The 2015 Red Bull Air Race World Championship was the tenth Red Bull Air Race World Championship series, contested over eight events in seven countries held between February and October.

British pilot Paul Bonhomme won his third world title by five points, after winning half of the eight races. His closest challenger was Australian pilot Matt Hall, and the pair finished well clear at the top of the championship. Bonhomme won the opening two races of the season in Abu Dhabi and Chiba, before an eighth-place finish – his worst result of the season – in Rovinj, saw Hall tie his points tally with three podium finishes. After Austria's Hannes Arch won in Rovinj and Budapest, Bonhomme and Hall shared the remaining victories between them; Bonhomme won at Ascot and Fort Worth, while Hall took his first Air Race victories at the Red Bull Ring and Las Vegas Motor Speedway. Arch completed the championship podium, some 42 points in arrears of Bonhomme.

→ Stated exercise A:
Output, as a JSON list of strings with one string per line and blank lines omitted, the stretch of the listing from the line containing "507x275 pixels. At" through the end of the listing.
The text on the 2015 Red Bull Air Race season and the listing are unrelated to each other.

(Entries drawn from a collection)
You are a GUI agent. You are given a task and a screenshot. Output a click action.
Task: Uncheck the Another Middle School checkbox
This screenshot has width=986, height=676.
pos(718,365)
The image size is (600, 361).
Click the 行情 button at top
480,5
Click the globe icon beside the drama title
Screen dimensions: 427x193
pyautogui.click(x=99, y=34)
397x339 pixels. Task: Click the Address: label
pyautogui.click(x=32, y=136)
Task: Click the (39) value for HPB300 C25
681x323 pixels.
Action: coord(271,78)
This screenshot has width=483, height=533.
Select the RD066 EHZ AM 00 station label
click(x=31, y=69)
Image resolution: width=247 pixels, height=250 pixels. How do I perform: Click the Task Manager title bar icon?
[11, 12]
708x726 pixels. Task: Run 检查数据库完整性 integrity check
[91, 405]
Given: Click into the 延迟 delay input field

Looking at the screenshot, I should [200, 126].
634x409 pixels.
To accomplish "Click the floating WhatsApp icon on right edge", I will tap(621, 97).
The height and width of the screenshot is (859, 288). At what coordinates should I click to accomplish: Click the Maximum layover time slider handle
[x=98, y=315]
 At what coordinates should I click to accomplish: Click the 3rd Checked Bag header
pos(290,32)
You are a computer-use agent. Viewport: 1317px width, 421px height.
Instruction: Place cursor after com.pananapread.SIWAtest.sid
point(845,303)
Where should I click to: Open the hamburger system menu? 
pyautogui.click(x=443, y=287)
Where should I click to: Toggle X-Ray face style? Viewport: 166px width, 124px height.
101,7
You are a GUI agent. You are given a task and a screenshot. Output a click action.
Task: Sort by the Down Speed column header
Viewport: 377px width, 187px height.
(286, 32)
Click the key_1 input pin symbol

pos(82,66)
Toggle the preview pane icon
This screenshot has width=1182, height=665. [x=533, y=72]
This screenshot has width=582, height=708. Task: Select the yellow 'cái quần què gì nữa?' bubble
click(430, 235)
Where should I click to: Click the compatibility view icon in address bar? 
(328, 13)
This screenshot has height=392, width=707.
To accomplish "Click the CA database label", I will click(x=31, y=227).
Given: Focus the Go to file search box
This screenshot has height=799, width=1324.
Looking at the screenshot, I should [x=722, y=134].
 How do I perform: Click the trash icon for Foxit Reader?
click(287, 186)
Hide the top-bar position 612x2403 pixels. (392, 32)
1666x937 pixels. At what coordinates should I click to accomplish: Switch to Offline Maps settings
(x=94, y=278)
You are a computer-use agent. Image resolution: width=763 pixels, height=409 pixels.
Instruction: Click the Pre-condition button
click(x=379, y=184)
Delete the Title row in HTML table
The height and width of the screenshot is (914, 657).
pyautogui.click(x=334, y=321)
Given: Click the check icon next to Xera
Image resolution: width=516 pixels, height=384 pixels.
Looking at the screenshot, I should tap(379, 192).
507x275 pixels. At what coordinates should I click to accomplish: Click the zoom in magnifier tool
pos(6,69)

→ Stated exercise B:
Write the next part of the account of the 2015 Red Bull Air Race World Championship, beginning after its final sentence.

→ Exercise response A:
[
  "507x275 pixels. At what coordinates should I click to accomplish: Click the zoom in magnifier tool",
  "pos(6,69)"
]

→ Exercise response B:
The series also maintained the Challenger Cup format that was introduced for the 2014 season, for young pilots to develop their skills. Each pilot entered at least five races in order to accrue points towards the Cup rankings, with the top six pilots after the Fort Worth event being invited to a winner-takes-all event at Las Vegas Motor Speedway. Mikaël Brageot of France – who had topped the Cup rankings – won the race by 0.035 seconds over Peter Podlunšek, to take the title.

Aircraft and pilots

Master Class

 Entering
 Challenger Class competitors François Le Vot and Juan Velarde, who were fourth and eighth respectively in 2014, joined the Master Class.

Challenger Class

 All Challenger Cup Pilots used an Extra 330LX.

Race calendar and results

The eight-event calendar for the 2015 season was announced on 25 November 2014. An updated race calendar was released on 3 March 2015, which dropped the round in Sochi, Russia and the round in Rovinj, Croatia returned to the calendar.

Championship standings

Master Class

Master Class scoring system

Challenger Class
As in 2014, Challenger Class pilots had to compete in at least three races throughout the season, with each pilot's best three scores counting towards the Challenger Cup ranking. The top six pilots in the ranking qualified for a winner-takes-all race at the end of the season.

Challenger Class scoring system

Ranking

Final

At the last race of the season at Las Vegas, the top six pilots in the standings took part in a race to determine the final ranking of the Challenger Cup.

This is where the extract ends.